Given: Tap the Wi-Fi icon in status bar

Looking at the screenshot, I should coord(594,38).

==============================

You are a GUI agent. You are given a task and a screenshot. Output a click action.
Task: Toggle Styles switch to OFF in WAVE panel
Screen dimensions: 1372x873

==============================

Only those lines of the entries above that run from the line containing "Task: Toggle Styles" to the line containing "Screen dimensions: 1372x873", both included, should be transcribed exactly.

> _Problem solution_:
Task: Toggle Styles switch to OFF in WAVE panel
Screen dimensions: 1372x873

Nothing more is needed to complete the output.